Document passage>
--- begin ---
Keyboard shortcuts

Press or to navigate between chapters

Press S or / to search in the book

Press ? to show this help

Press Esc to hide this help

Lineage Tracking

Lineage tracking provides graph-based provenance that connects data sources to derived artifacts. Every pipeline stage emits OpenLineage events that are materialized into an Apache AGE graph stored in PostgreSQL.

Architecture

Metaflow Pipelines ──┐
Fetch Workers ───────┤──> RunEvent ──> LineageEmitter ──> Apache AGE Graph
Agents ──────────────┘                                         |
                                                               v
                                                    Cypher Queries (MCP + CLI)

Graph Schema

The lineage graph uses four vertex labels and four edge labels:

Vertices:

  • Dataset – a data source or sink (namespace, name)
  • Job – a processing definition (namespace, name)
  • Run – a single execution of a job (run_id, state, event_time)

Edges:

  • INPUT_TO – Dataset consumed by Run
  • OUTPUTS – Run produced Dataset
  • EXECUTES – Job spawned Run
  • PARENT – Run is child of another Run

OpenLineage Events

Flows emit events at key lifecycle points:

EventTimingPurpose
STARTFlow beginRecord input datasets
COMPLETEFlow endRecord output datasets
FAILOn errorRecord failure with context
from gaius.hx.lineage import get_emitter, RunEvent, Dataset, Job

emitter = get_emitter()
--- end ---
Provided information>
--- begin ---
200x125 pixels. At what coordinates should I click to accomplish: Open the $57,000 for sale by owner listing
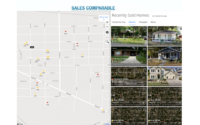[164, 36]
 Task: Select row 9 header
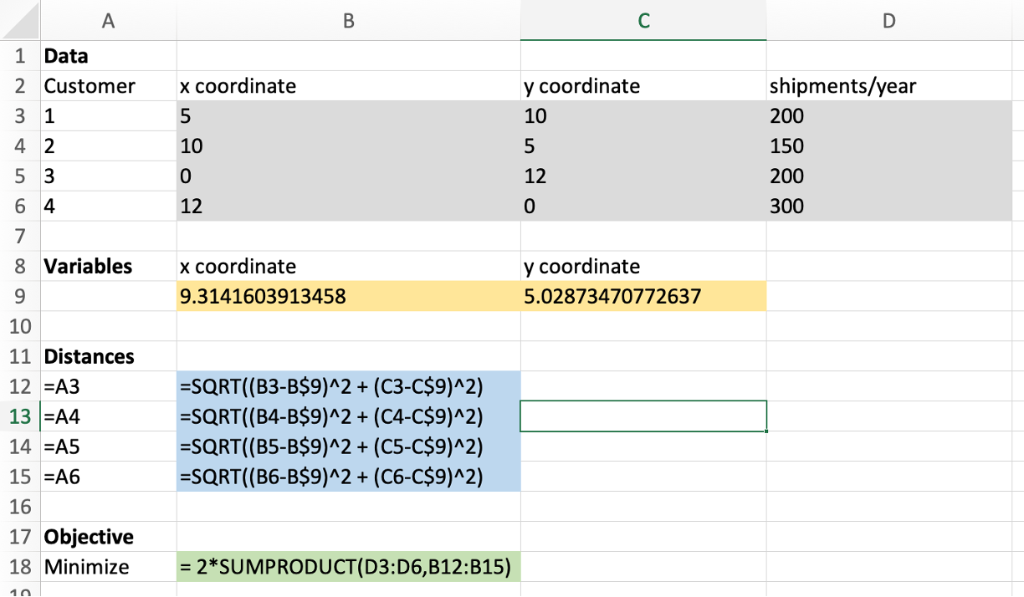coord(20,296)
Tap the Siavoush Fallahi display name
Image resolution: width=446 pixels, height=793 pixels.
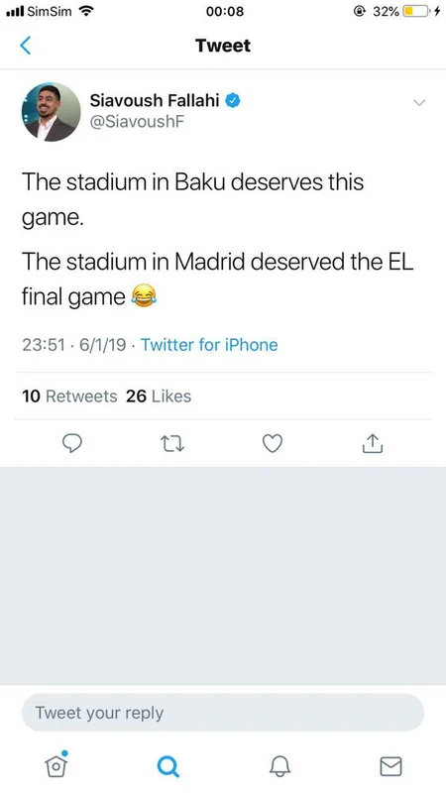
--- end ---
--- begin ---
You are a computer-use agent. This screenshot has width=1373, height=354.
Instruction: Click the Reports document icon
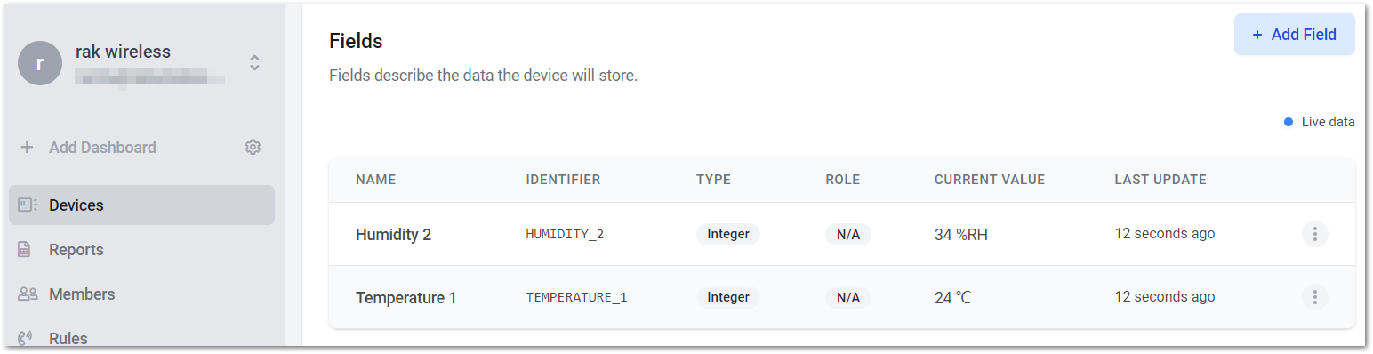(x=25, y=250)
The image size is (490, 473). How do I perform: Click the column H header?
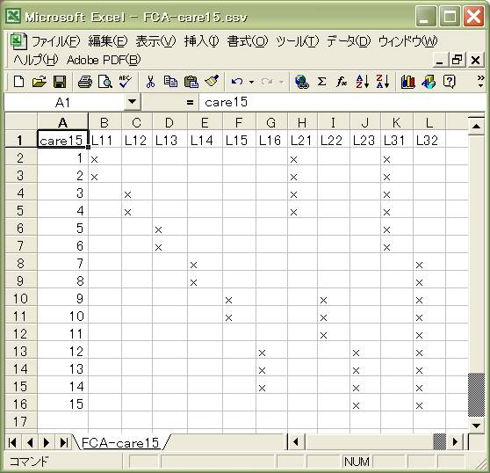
--- end ---
--- begin ---
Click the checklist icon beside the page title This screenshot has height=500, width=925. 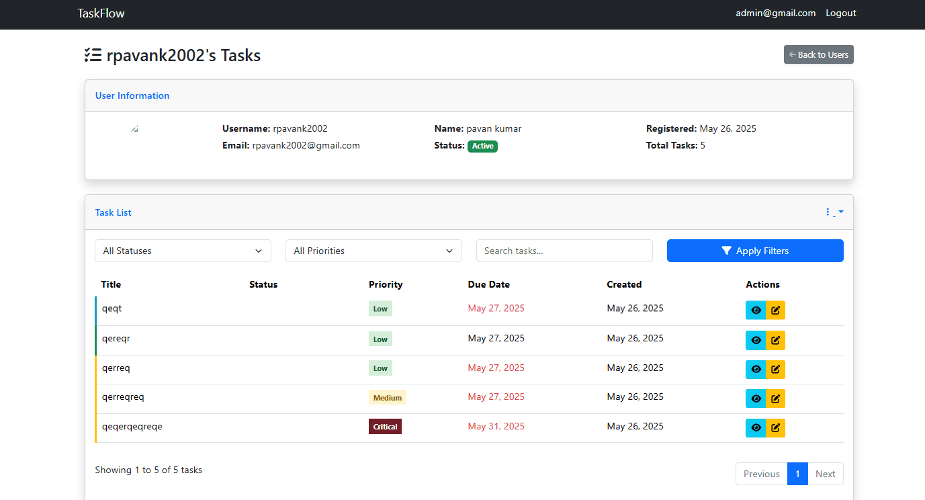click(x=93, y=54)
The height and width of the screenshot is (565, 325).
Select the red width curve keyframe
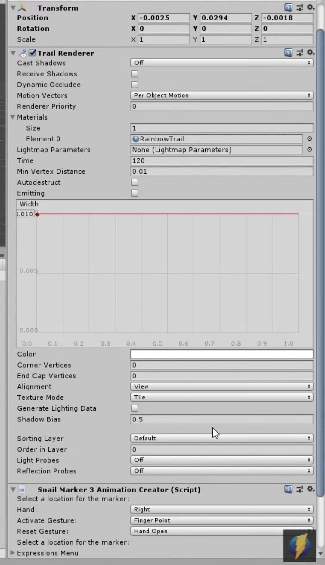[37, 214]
--- end ---
What is asked>
1. Answer these questions using the lineage tracking page above, marking each reply with its letter.
(a) In which database is the Apache AGE graph stored?
(b) Which edge label connects a Job to the Run it spawned?
(c) Which event do flows emit on error?
2. Extend the lineage tracking page above, picking up right after its final line of code.

Responses to the exercise>
1.
(a) PostgreSQL.
(b) EXECUTES.
(c) FAIL, which records the failure with context.

2.
event = RunEvent.complete(
    run=run,
    job=Job("gaius.flows", "ArticleCurationFlow"),
    inputs=[Dataset("gaius.source", "brave:ai-reasoning")],
    outputs=[Dataset("gaius.kb", "scratch/2026-03-14/paper.md")],
)
await emitter.emit(event)

Cypher Queries

Lineage can be queried via the MCP lineage_cypher tool or the CLI:

# Trace upstream sources for a KB file
uv run gaius-cli --cmd "/lineage query scratch/paper.md"

Example Queries

Find all KB files derived from arXiv sources:

MATCH (s:Dataset)-[:INPUT_TO]->(:Run)-[:OUTPUTS]->(kb:Dataset)
WHERE s.namespace = 'gaius.source' AND s.name STARTS WITH 'arxiv:'
RETURN s.name as source, kb.name as kb_path

Trace full provenance chain (up to 5 hops):

MATCH path = (src:Dataset)-[:INPUT_TO|OUTPUTS*1..5]->(target:Dataset)
WHERE target.namespace = 'gaius.kb'
  AND target.name CONTAINS 'attention_is_all_you_need'
RETURN src.namespace, src.name

Count vertices by label:

MATCH (n) RETURN labels(n)[0] as label, count(n) as cnt

HX Package

The lineage subsystem lives in gaius.hx.lineage:

hx/lineage/
├── events.py    # Dataset, Job, Run, RunEvent (OpenLineage types)
├── emitter.py   # LineageEmitter (store + graph sync)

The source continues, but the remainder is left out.